Aspect	Benefit	Cost	Mitigation
Policy as code	Version-controlled, reviewable	Requires BPF / kernel familiarity	Use Tetragon / Cilium for declarative wrapper; teams write CRDs, not BPF directly.
Hot reload	No restart for policy changes	Operator must understand load / attach lifecycle	Standard via libbpf-bootstrap or higher-level tools.
Per-cgroup scoping	Per-workload policy	Map maintenance per Pod	Automate via container runtime hooks; tools like Tetragon handle this.
BPF verifier strictness	Prevents kernel panics	Some natural code patterns rejected (loops, complex pointer arithmetic)	Use BPF helpers; structure code for verifier; libbpf macros help.

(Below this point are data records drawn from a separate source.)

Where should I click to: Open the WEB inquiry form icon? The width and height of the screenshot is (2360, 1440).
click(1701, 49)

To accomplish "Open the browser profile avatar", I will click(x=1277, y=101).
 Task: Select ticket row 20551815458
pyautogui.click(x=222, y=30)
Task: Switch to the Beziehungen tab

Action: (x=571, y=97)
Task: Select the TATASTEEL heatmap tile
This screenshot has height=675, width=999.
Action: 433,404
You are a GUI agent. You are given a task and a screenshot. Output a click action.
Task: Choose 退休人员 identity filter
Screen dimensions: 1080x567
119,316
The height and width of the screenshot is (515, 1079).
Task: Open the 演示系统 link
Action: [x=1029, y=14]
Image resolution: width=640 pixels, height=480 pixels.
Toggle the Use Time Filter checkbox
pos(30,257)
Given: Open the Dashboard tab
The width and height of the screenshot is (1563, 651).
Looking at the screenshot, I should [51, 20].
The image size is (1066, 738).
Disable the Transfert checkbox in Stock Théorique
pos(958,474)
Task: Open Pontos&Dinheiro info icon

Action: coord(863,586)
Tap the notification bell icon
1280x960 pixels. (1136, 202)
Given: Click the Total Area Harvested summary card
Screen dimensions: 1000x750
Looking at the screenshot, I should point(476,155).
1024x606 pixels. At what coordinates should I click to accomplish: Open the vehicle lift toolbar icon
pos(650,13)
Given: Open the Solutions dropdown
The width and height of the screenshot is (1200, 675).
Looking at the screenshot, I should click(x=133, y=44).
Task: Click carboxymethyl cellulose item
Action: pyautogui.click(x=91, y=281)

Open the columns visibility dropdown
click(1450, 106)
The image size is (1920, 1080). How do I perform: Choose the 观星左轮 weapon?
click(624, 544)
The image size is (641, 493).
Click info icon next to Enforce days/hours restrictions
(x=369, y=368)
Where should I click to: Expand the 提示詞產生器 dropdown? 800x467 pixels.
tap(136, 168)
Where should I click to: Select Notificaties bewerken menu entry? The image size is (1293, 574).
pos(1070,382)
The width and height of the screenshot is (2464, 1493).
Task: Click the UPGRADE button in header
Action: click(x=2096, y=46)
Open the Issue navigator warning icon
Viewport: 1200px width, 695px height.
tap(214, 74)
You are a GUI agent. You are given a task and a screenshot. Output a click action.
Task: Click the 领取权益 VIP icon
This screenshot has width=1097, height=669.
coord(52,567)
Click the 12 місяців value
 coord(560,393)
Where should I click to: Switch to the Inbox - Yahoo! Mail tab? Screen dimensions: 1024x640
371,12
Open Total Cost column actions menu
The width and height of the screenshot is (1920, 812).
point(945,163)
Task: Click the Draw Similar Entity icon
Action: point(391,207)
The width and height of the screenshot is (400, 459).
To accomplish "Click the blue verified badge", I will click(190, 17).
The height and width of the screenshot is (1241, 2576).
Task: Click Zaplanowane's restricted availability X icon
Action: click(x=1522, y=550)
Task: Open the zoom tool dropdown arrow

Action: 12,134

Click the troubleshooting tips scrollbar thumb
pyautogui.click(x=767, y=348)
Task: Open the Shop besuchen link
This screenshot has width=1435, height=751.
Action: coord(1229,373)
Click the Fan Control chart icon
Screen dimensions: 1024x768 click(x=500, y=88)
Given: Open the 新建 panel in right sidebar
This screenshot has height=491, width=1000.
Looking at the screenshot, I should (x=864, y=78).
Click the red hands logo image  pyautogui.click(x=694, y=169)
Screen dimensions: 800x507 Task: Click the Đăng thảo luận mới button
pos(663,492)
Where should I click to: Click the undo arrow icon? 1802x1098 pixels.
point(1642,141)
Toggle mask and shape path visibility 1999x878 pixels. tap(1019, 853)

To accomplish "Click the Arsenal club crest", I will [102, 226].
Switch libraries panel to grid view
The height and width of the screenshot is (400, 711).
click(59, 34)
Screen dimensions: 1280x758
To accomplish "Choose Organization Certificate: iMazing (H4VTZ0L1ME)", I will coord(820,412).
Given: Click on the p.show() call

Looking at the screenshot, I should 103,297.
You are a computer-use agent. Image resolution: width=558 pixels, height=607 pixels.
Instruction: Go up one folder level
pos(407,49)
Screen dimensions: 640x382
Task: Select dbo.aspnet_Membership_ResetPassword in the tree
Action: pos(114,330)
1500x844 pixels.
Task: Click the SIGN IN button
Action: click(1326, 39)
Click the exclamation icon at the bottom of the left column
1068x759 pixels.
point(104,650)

Performance overhead	Low but non-zero	Latency-critical paths impacted	Benchmark before deploying; optimize hot path.
Stack with existing LSMs	Defense in depth	Policy interactions can be subtle	Test thoroughly; understand which LSM denies first (each LSM evaluates independently; any deny wins).

Failure Modes

Failure	Symptom	Detection	Recovery
BPF verifier rejects policy	Load fails	bpftool returns verifier error	Read verifier output; restructure code (typically: bound loops, simplify pointer arithmetic).
Policy too restrictive	Legitimate workload breaks	App reports EACCES on unexpected paths	Review hit logs; loosen policy; deploy with audit-only mode first.
BPF map memory exhausted	Lookups fail	Map dump shows max-entries reached	Increase map size; LRU maps for cache-style use.
Kernel BPF LSM not in active list	Policy loads but doesn’t enforce	`cat /sys/kernel/security/lsm` lacks `bpf`	Add `lsm=...,bpf` to kernel cmdline; reboot.
Policy bug crashes verifier	Some legitimate ops blocked	Specific pattern of failures	Verifier wouldn’t accept actual buggy code; if odd behavior, check userspace policy-loading logic.
Per-cgroup map drift	New Pods don’t have policy	New workloads run unprotected	Userspace daemon must populate map on Pod start; test the integration.
Stale policy after pod terminates	Map entries leak	Map size grows	Cleanup on Pod terminate; periodic GC.